There is a bitterness to life that occurs when the good things here continue to dissatisfy us.

And the effects of this terrifying boredom transmits itself.

It is there in the way we shrink back from a vulnerable yet necessary conversation with a loved one. It is there in the way we blame-shift to avoid dealing with the problems that exist within. It is there in the way we pit our tribes against another in the hopes that we will defeat the source of this weariness.

Pascal mentioned that this collective, human weariness need not destroy us though. This weariness, perhaps akin to that of the Preacher’s efforts in Ecclesiastes, can help us if we were to let it spur us on to something which would ease it rather than towards that which seeks to avoid it.

St. Bernard of Clairvaux, a medieval monk heavily influenced by Augustine (similarly to Pascal), wrote:

“It is so that these impious ones wander in a circle, longing after something to gratify their yearnings, yet madly rejecting that which alone can bring them to their desired end… They wear themselves out in vain travail, without reaching their blessed consummation, because they delight in creatures, not in the Creator. They want to traverse creation, trying all things one by one, rather than think of coming to Him who is Lord of all. ” (On Loving God, VII).

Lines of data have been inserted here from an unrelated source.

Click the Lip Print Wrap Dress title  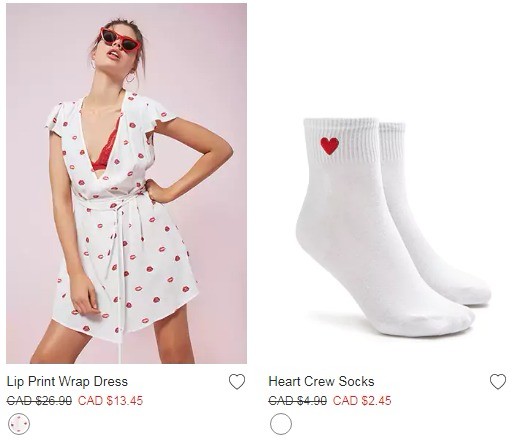pyautogui.click(x=67, y=382)
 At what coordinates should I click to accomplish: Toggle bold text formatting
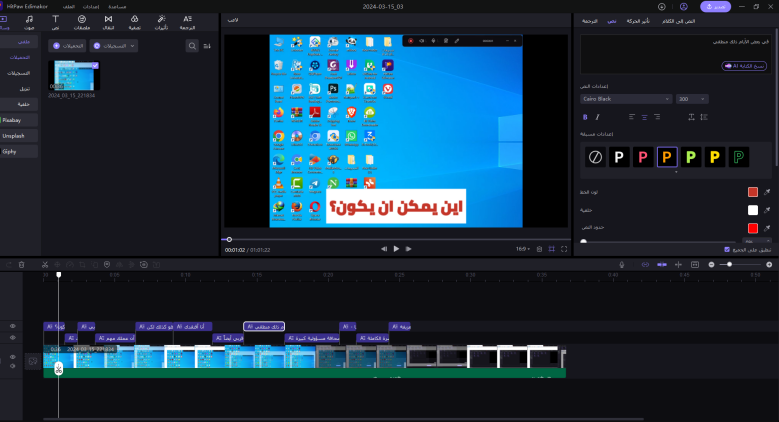pos(585,117)
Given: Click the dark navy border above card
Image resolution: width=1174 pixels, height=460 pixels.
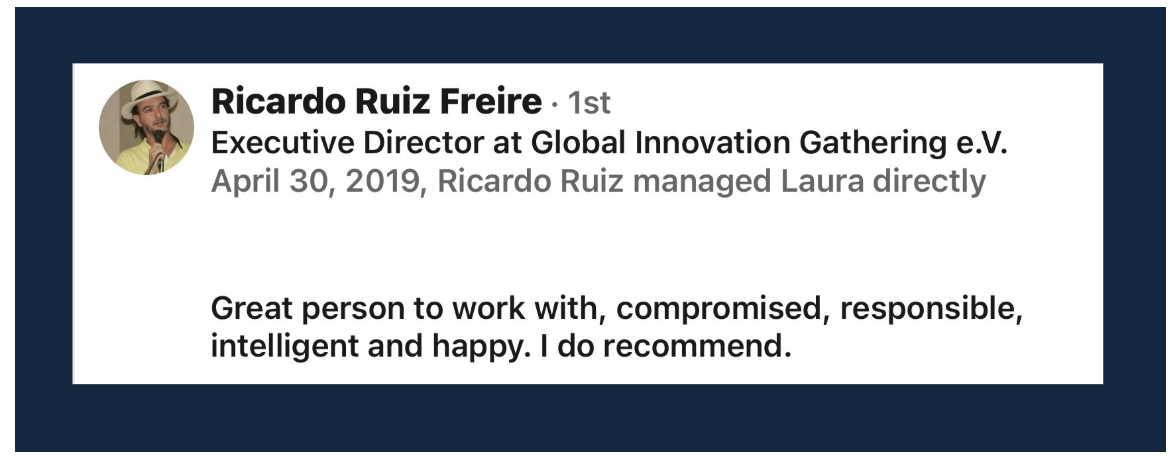Looking at the screenshot, I should (588, 35).
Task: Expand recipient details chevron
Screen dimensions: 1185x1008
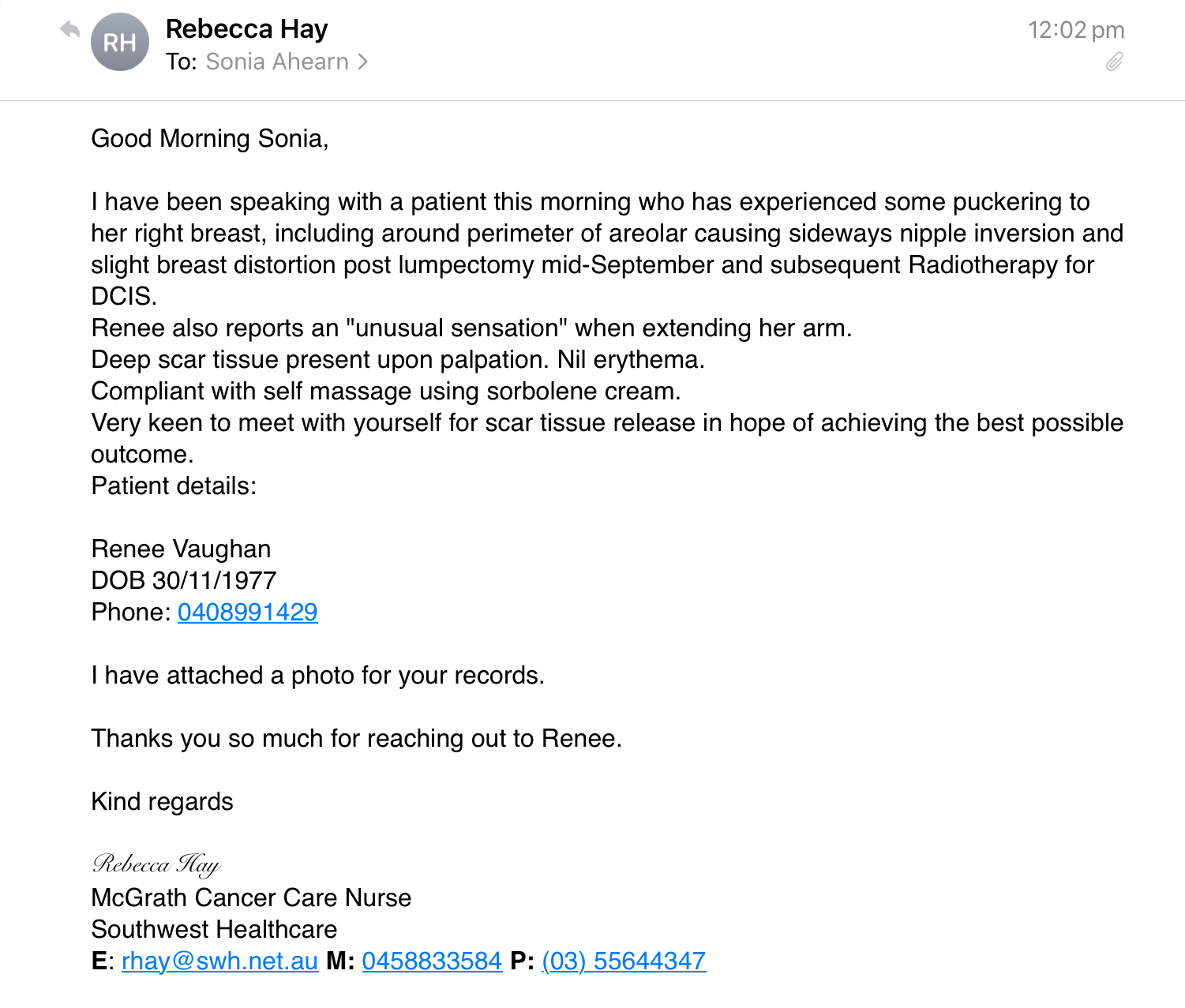Action: (x=362, y=62)
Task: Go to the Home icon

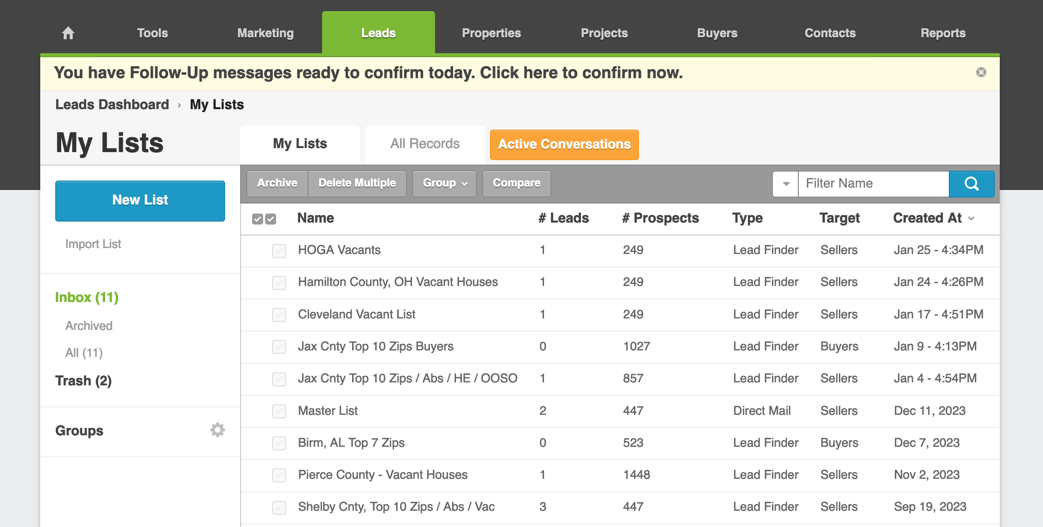Action: [68, 33]
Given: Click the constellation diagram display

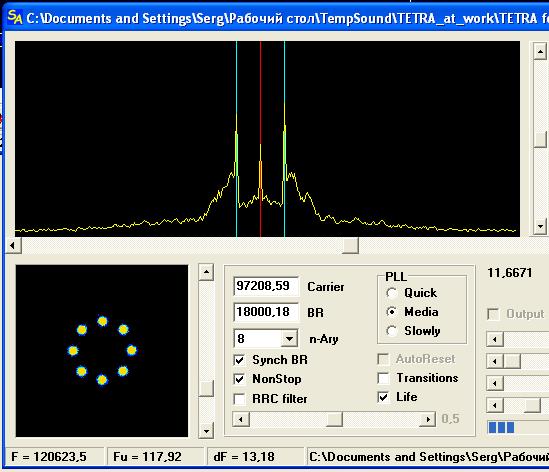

St. Bernard effectively agrees with Pascal. This weariness causes a longing for something that would cause us to know peace and satiety. Yet, we find this weariness impossible to deal with because its solution is beyond what we can find in other creatures.

When we have a million possible things to do within arm’s reach (or within hand’s grasp of a smart-phone), it is easier to think we can find a permanent distraction to our own weariness than trust that a solution may still be available for us.

It is no secret that both St. Bernard and Pascal saw the Triune God as the solution to such weariness. And of course it is Augustine’s hallmark phrase which they are echoing: “You have made us for yourself, O Lord, and our heart is restless until it rests in You.” No amount of distraction, no worldly pursuit or conquest will appease us.

Indeed only life eternal in communion with God can put us to ease and cause us to rest.

And St. Bernard knows what that means for us now who long for that eternal bliss: “To them that long for the presence of the living God, the thought of Him is sweetest itself: but there is no satiety, rather an ever-increasing appetite… Yea, blessed even now are they which do hunger and thirst after righteousness, for they, and they only, shall be filled” (On Loving God, IV).

For St. Bernard (and the others), to live now, is to live in anticipation: to not stoop to fulfill an eternal craving with a taste of something that may lead us from that which truly satisfies. Rather, it is to live consciously with the weariness and hunger, to feel our tongues dry for a taste of righteousness, and to acknowledge our own emptiness so that we might be filled by the God who has and will and continues to give himself to us.